To my shame when picking up and packing up my 'chutes I picked up my reserve by the red handle with the obvious result.(I blame the adrenalin…)
When I grouped up with my mates one of them said “Yes we thought you’d have to use it(The reserve),we could see that you were in trouble but you left it fucking late didn’t you”
Thank god that they hadn’t seen that I’d accidently pulled it when safe and sound on the ground.
I was too embarrassed to tell a living soul until three years afterwards.
+1. I’ve seen many theoretically-intelligent people lose their head in an emergency, even to the point of needing to be restrained so the rest of us could solve the problem; I’ve never seen someone who was known as “a particularly low-wattage bulb” come up with his best idea when things were rushed.
The first part is quite a big problem, specially when the person who needs to be restrained is the one that should be taking charge. In that case, not only does it take resources away from the emergency, but you have to be careful about how you deal with that person or you could find yourself facing disciplinary action (you’re not supposed to deck a Production Engineer even when he’s swinging madly at the person with the fire extinguisher).
I don’t think there’s much truth to “emergency intelligence”, but I do think there’s something like “emergency attentiveness”.
There are many reasons why people are considered stupid. Sometimes, someone would act intelligently if they just paid attention to what’s right in front of their face. All of us have moments where we miss the obvious, but some people are constantly filtering out important sensory data. (Causing me to have to repeat everything three or ten times to my coworker, for example.)
I think that in some cases an emergency can jolt someone out of their normal foggy stupor so that they actually pay attention to what’s going on around them. This may cause them to act more intelligently than normal; not because they really are more intelligent, but because they’re actually processing useful data about the world instead of just running their mental screensaver.

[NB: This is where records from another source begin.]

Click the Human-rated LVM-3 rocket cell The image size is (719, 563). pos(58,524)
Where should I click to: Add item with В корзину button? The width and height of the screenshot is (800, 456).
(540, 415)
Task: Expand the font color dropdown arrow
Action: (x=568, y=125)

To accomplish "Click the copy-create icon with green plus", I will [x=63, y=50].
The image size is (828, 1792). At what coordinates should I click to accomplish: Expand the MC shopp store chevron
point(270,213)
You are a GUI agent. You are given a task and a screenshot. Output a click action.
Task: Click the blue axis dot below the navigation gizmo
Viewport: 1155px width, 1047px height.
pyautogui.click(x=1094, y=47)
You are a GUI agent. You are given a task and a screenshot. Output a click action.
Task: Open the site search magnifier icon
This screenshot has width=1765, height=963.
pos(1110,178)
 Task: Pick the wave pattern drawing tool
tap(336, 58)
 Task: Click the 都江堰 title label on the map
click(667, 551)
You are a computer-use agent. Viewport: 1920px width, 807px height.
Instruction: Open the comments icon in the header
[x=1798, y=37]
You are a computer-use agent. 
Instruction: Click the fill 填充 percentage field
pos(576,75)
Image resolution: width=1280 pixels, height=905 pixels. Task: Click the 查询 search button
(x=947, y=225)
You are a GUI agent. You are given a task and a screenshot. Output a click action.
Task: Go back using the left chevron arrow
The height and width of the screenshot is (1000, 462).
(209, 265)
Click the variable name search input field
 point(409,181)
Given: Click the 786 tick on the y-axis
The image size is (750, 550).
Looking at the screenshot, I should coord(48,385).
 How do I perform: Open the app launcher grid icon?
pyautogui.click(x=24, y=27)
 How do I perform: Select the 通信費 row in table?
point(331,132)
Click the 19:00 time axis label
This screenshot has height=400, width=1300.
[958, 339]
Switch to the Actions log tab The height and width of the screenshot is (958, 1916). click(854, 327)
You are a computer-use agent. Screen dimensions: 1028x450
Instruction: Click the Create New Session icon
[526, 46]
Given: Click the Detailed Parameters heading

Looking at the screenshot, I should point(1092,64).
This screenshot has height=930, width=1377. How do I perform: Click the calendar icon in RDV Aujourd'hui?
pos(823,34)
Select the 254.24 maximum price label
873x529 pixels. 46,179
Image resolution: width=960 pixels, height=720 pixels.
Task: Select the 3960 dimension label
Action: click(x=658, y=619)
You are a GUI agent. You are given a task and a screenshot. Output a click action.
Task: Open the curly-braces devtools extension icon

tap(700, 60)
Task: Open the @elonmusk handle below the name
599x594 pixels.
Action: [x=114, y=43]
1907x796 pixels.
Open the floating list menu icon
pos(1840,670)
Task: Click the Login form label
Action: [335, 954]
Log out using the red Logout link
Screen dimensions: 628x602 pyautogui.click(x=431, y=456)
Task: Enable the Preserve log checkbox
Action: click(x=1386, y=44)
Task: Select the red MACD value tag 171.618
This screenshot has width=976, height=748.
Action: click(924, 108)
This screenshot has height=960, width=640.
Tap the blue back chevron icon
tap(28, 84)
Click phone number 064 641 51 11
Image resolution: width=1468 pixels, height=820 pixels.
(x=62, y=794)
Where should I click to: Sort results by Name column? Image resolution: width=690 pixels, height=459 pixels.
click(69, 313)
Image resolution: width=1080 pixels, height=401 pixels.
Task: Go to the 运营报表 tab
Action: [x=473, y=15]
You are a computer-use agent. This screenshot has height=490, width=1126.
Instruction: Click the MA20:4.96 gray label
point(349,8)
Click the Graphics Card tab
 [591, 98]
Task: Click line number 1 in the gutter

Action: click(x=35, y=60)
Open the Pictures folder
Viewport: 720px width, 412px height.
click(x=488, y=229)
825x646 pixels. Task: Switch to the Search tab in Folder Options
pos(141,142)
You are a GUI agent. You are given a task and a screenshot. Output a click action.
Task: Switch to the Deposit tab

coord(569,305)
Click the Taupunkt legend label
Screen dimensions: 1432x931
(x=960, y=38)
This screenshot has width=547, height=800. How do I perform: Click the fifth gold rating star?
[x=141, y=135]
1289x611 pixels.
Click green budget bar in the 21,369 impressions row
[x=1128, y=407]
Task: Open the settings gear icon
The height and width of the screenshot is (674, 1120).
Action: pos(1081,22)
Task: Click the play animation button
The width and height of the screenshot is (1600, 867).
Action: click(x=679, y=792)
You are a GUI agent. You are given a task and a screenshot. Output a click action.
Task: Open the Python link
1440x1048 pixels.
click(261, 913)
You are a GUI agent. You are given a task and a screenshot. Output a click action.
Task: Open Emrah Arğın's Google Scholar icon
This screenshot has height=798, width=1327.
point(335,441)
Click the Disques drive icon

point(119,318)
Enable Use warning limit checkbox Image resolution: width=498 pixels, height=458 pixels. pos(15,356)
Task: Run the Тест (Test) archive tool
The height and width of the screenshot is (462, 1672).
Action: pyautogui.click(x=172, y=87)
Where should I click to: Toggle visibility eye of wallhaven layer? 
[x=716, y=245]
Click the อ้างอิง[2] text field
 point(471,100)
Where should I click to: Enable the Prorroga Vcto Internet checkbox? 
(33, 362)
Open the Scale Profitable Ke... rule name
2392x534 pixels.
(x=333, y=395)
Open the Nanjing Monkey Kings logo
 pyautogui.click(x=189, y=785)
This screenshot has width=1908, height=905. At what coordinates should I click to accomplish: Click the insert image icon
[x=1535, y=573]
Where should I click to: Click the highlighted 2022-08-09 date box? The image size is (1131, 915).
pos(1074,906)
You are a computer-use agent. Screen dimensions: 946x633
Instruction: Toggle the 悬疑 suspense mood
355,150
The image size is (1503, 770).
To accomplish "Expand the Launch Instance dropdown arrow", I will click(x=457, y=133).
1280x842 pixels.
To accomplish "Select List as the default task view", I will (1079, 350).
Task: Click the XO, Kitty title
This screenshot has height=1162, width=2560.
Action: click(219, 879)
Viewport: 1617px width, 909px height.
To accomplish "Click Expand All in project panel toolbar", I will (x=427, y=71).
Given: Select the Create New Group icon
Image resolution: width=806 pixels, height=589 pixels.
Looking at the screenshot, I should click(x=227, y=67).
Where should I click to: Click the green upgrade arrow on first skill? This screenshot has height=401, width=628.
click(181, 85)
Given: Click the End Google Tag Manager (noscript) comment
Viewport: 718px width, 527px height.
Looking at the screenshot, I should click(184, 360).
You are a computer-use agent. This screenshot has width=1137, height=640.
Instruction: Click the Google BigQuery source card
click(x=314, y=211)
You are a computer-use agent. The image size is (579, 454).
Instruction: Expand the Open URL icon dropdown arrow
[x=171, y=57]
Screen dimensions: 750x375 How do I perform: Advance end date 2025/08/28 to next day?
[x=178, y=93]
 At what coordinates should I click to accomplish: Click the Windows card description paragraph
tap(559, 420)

Good post. I think you sum up stupidity well. I’ve often felt that there are many people who aren’t so much fundamentally stupid as they are fundamentally not alert.
Some people who generally come across as dreamers and airheads are capable of focusing - really, really focusing - in certain situations. Including, occasionally, during emergencies.
I think the OP is confusing blind dumb luck with intelligence.
If Joe Numbnuts is put in front of a ticking time tomb, he can either cut the cut the blue wire #7 and live or he will be blown into tiny bits. The one time in a hundred he does this isn’t due to a sudden increase in IQ, it’s just that human nature makes us forget the 99 guys who hit the bomb with a hammer instead.
I once played a SF RPG that had an alien race with this characterisitic. They had the equivalent of adrenalin but instead of affecting them physically it affected them mentally. Normally they were not very bright but in moments of stress this hormone would be released and their intelligence would shoot way up and make them temporary geniuses.